でも、動物はいらないように網に電気流したりもできるけど、それは僕はやりすぎだと思うんだ、この自然環境の中で作っていきたいからね。


あそこのワイナリーでは色々トライしてて、その多くは僕には理解できないおかしなことのように感じたりもするけど(クレイジーだ、とおっしゃってたような。。笑)、でも今彼がやってるアンフォラは、理にかなっているし僕もやってみたいと思っているんだよね。


このボトリングのマシン、すごい高くてね、元とるのに何十年とかかるんだよ、使うのは1年の中で限られたときだけなのに。。でも外から業者にきてもらうと、ベストなタイミングでボトリングできないから、どうしても必要なんだからね、買っちゃったんだ!

などなど。

(※途中、話が盛り上がってくるとだんだんイタリア語交じりになってくるので、一部私の想像で補っている部分がございます。悪しからず・・・!)

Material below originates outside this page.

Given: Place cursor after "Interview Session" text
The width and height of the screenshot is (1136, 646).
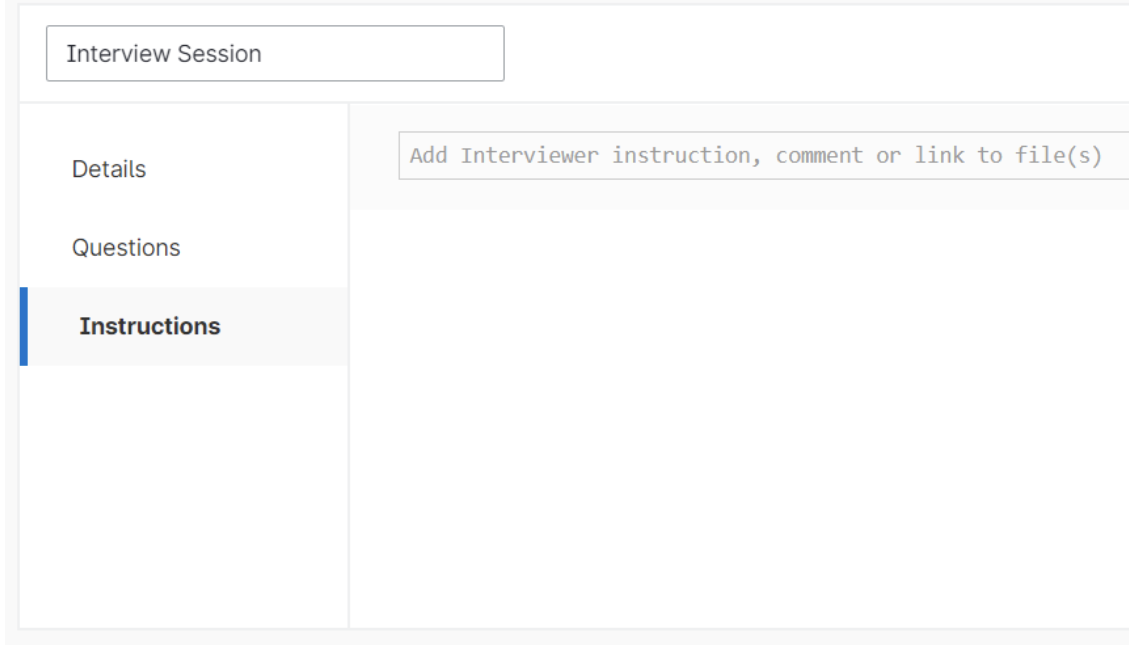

ワインのこと、畑のこと、土地のことを語るニーコ様はとってもチャーミングで、でもロジカル。話の端々にご自身の持つ“軸”と探求心が垣間見えるような、そんな方。


■すっかりファンに。

ここ(セラーの中)は寒いし、タバコも吸いたいから外にでよう!ということで。

(ニーコ様、実はヘビースモーカーだったりします)


ちょうど夕暮れ時、目の前に広がるぶどう畑と沈みゆく夕日を眺めながら試飲の続き。

これはもはや、ニーコ様とのサシ飲み。

おなかすいたでしょ!と、奥様からチーズとパンの差し入れもいただきまして。